Last night after the game I said on Twitter that the Jazz have been saved two games in a row by grace. A few people were mad about that. It’s easy to point at how the referees also slighted Utah in Portland as well or cite how much Bojan Bogdanovic works at his shot in practice to even have slot machine’s chance of making it. Those are true. Bad luck, talent, and preparation are always going to affect us. But to ignore how damn lucky Utah has been in the final two seconds of each game is like ignoring kid version Joseph Gordon-Levitt waving his arms like an angel just seconds before every spectacular play in the Angels’ outfield.

Not everything is in 100% control of either team and that’s what makes sports so damn fun. The Utah Jazz’s last two final second miracles are exactly the type of thing they needed to get themselves out of a funk. They were in their own way during the losing streak, making terrible self-forced errors, and each loss seemed to build onto the pressure and stress of the next big moment. They became their worst enemy and were in danger of creating the self-speak of not being as good as what they’re capable of being. Sometimes people can work their way out of those situations by their own talent and abilities regardless of the luck thrown their way. Other times you need an act of God.
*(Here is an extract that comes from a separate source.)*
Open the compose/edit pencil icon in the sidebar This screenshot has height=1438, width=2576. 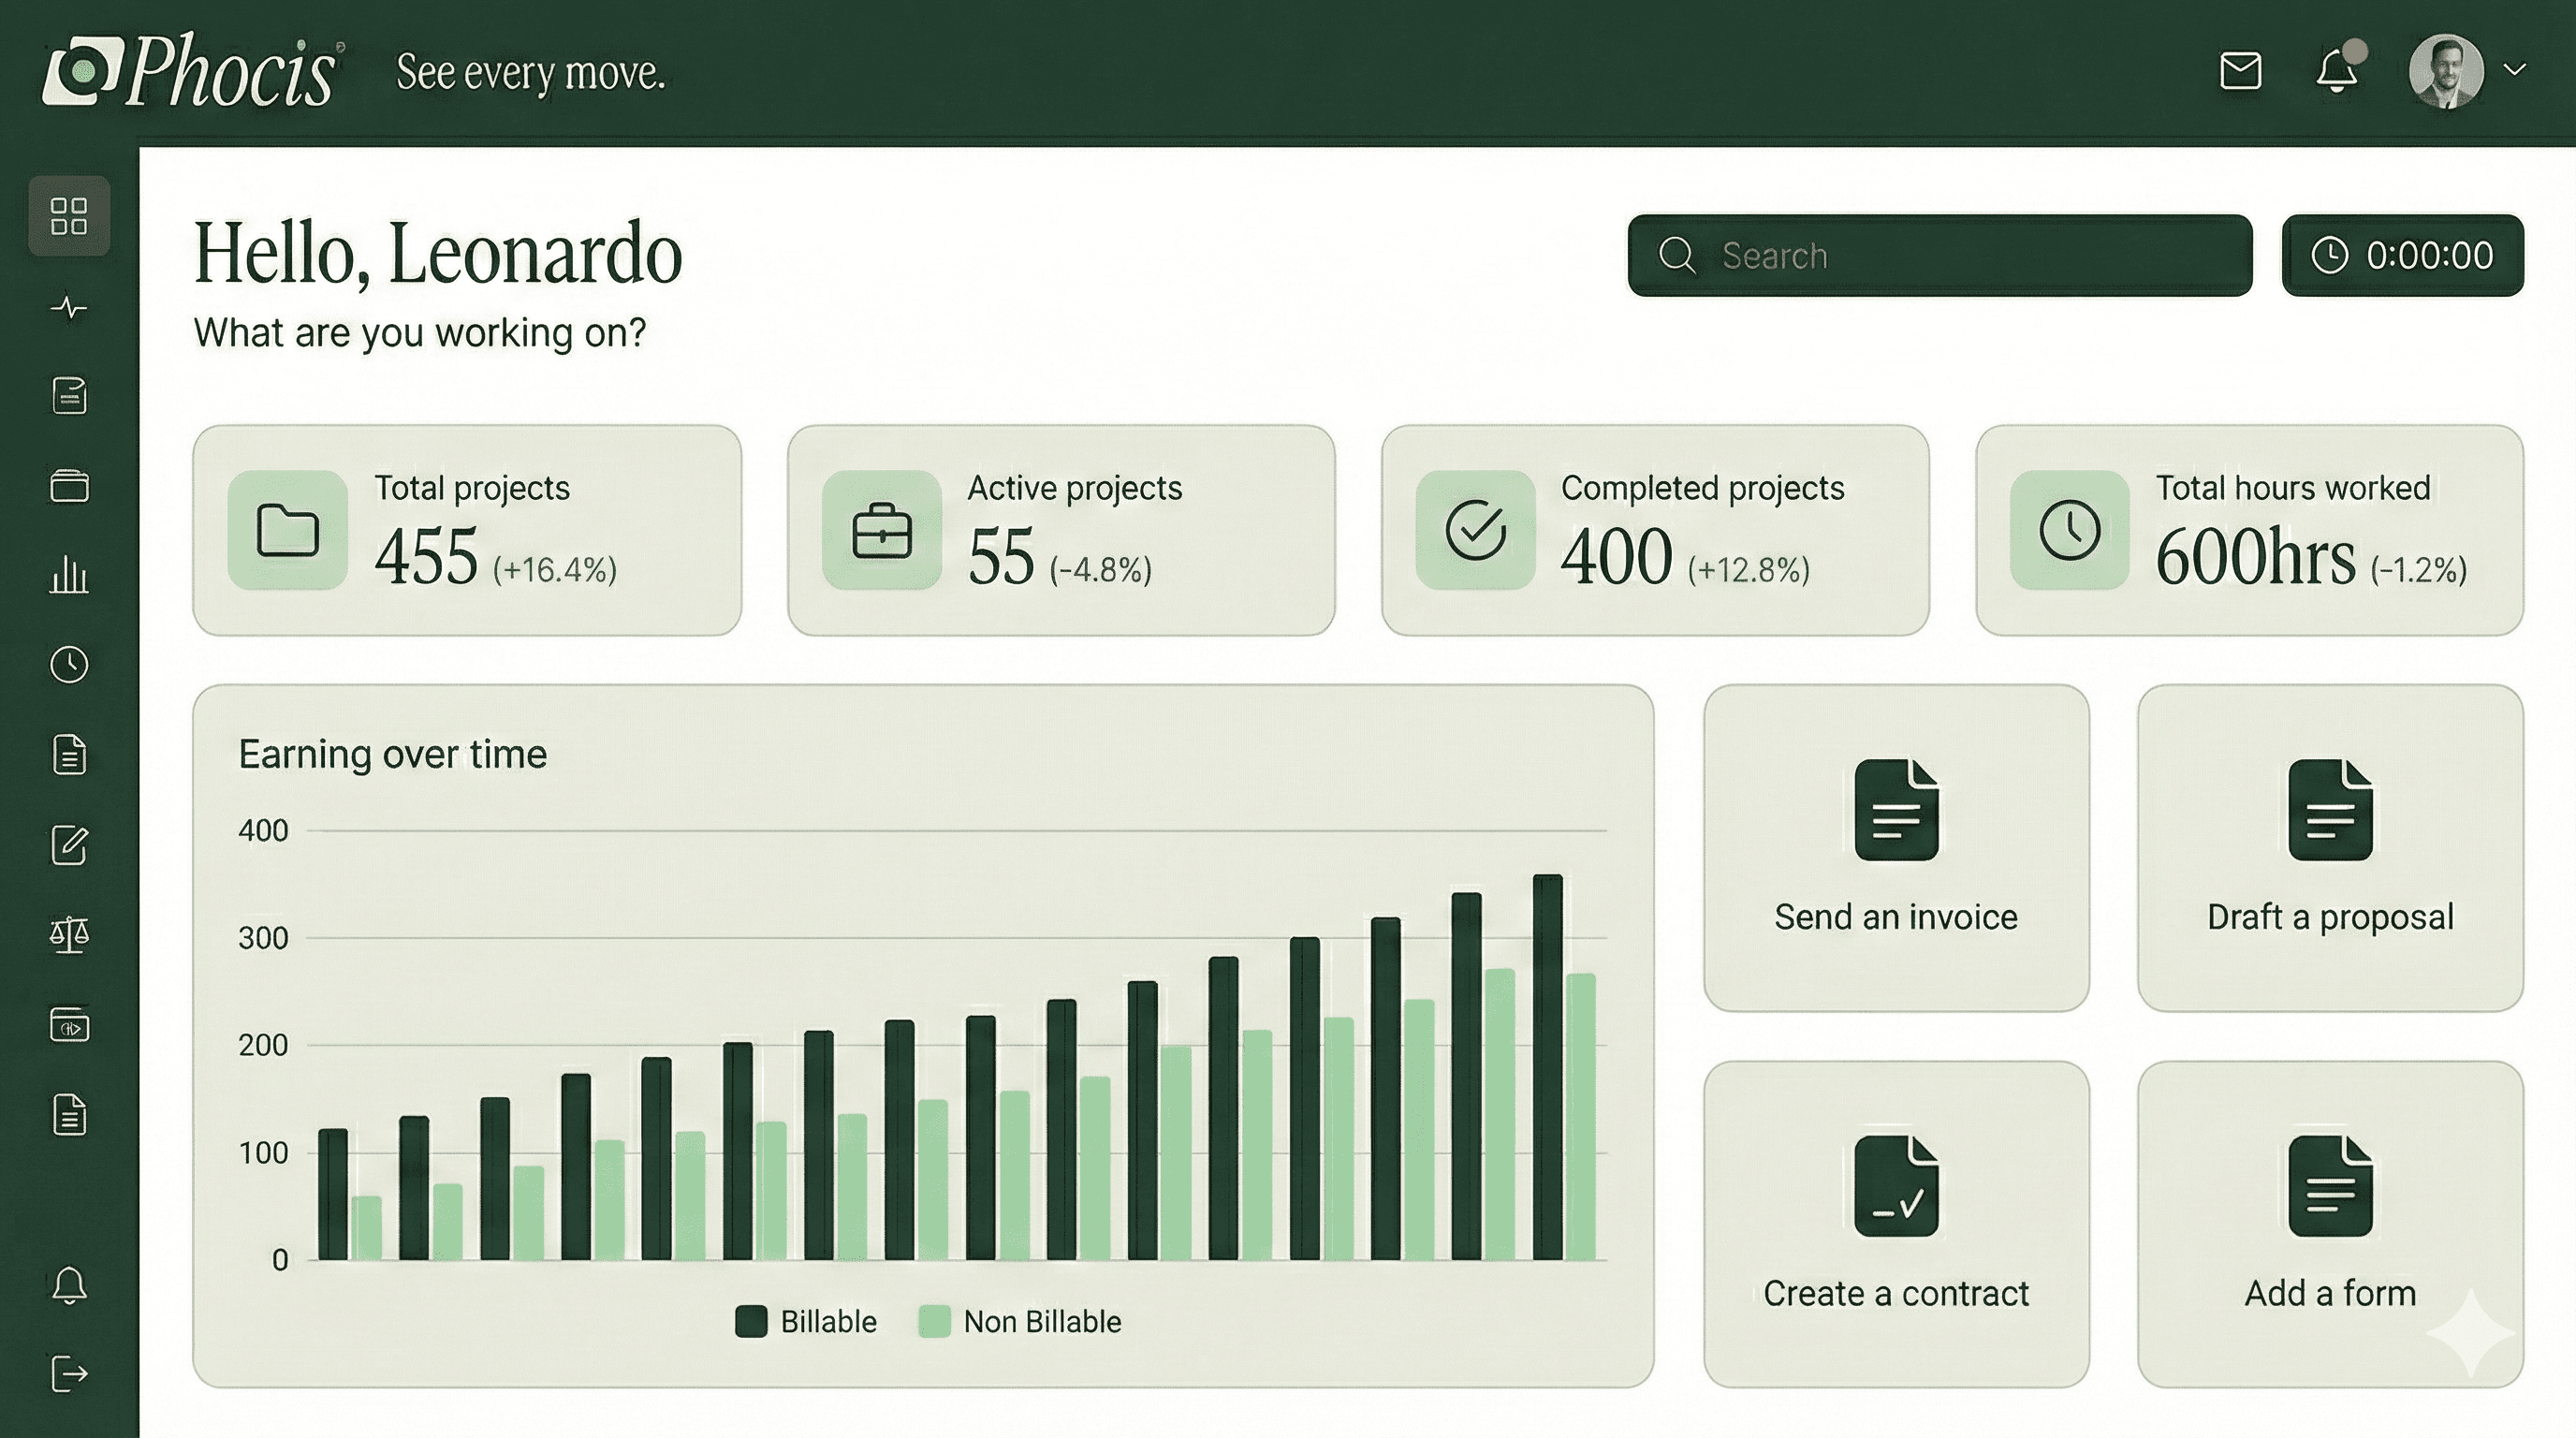[70, 845]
That’s where the term Deus Ex Machina comes from. Greek plays would put a hero through such enormous tragedies, hardships, and terrible luck that the protagonist—no matter what his skills, abilities, social stature, fame, and money—could never redeem themselves. Their bad luck had set the course, they were bound by fate. UNLESS, the gods intervened. So a god would be lowered from the heavens by the machine—hence, Deus Ex Machina—onto the stage and they would lift the protagonist from their fate. It was by the grace of the gods.

Twice now, the Jazz have been lifted up by the god from the machine to escape their impending doom. As they play two more difficult games before the NBA All-Star Break, let’s hope our heroes can take advantage of their past luck and not need the basketball gods to return back to the court to save them again. It’s now up to Utah to make their own machine and churn out some of their own luck moving forward.